WHAT THE TASK REQUIRES >>
Beginning with the line that contains "You are a GUI", retype the entries below exactly, ending with the line that contains "Image resolution: width=1136". Leave out any pictures.

EXTRACTED INFORMATION >>

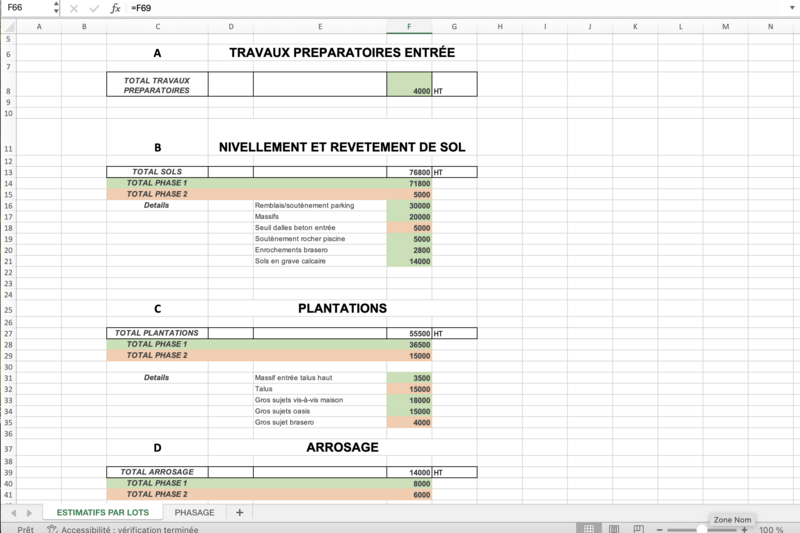
Task: Click the confirm entry checkmark icon
Action: point(94,8)
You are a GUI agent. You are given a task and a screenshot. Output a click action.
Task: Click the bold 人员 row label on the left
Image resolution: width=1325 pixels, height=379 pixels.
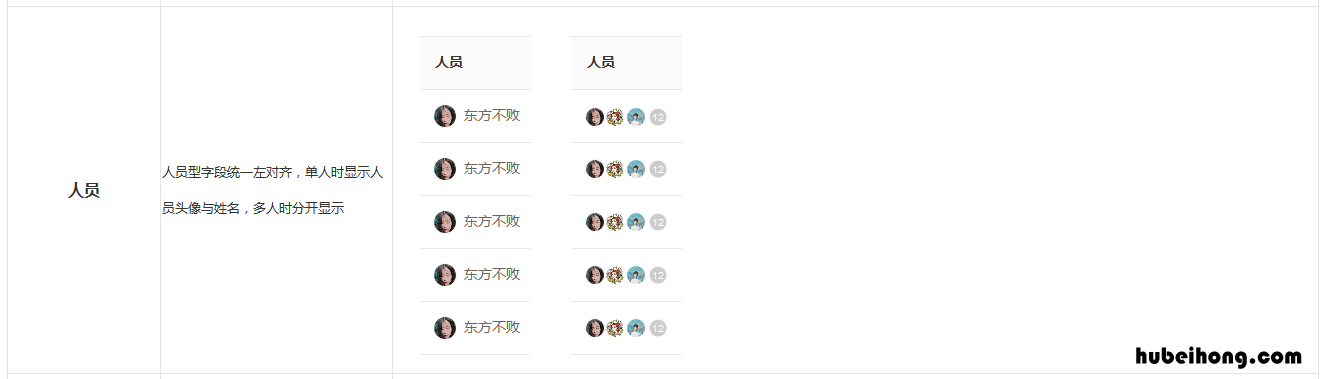tap(84, 190)
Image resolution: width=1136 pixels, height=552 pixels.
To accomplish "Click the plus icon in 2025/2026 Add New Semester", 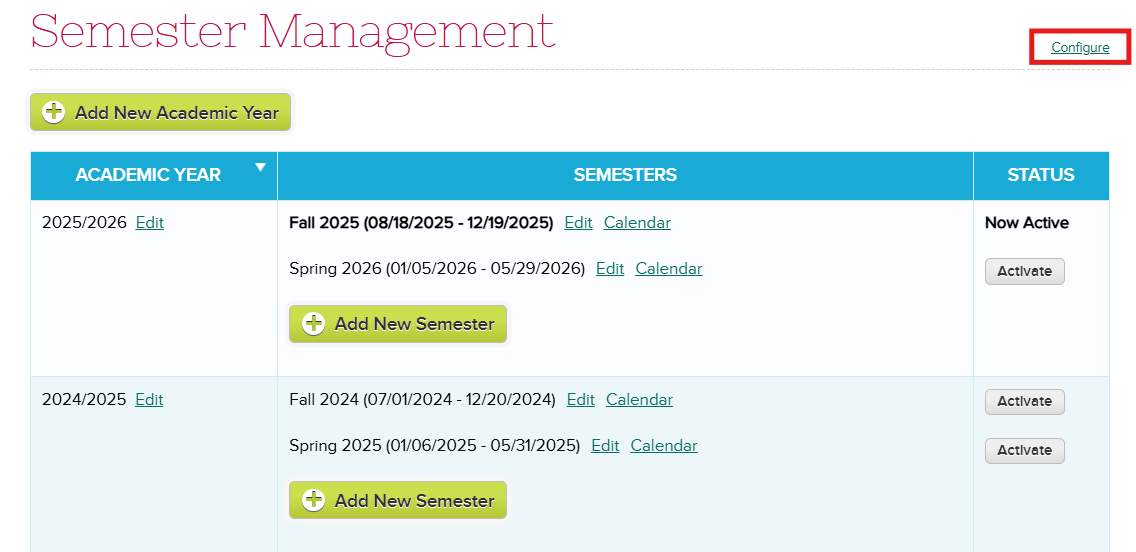I will click(x=313, y=323).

SOLUTION TO THE EXERCISE >>
You are a GUI agent. You are given a task and a screenshot. Output a click action.
Task: Click the bold 人员 row label on the left
Image resolution: width=1325 pixels, height=379 pixels.
tap(84, 190)
Image resolution: width=1136 pixels, height=552 pixels.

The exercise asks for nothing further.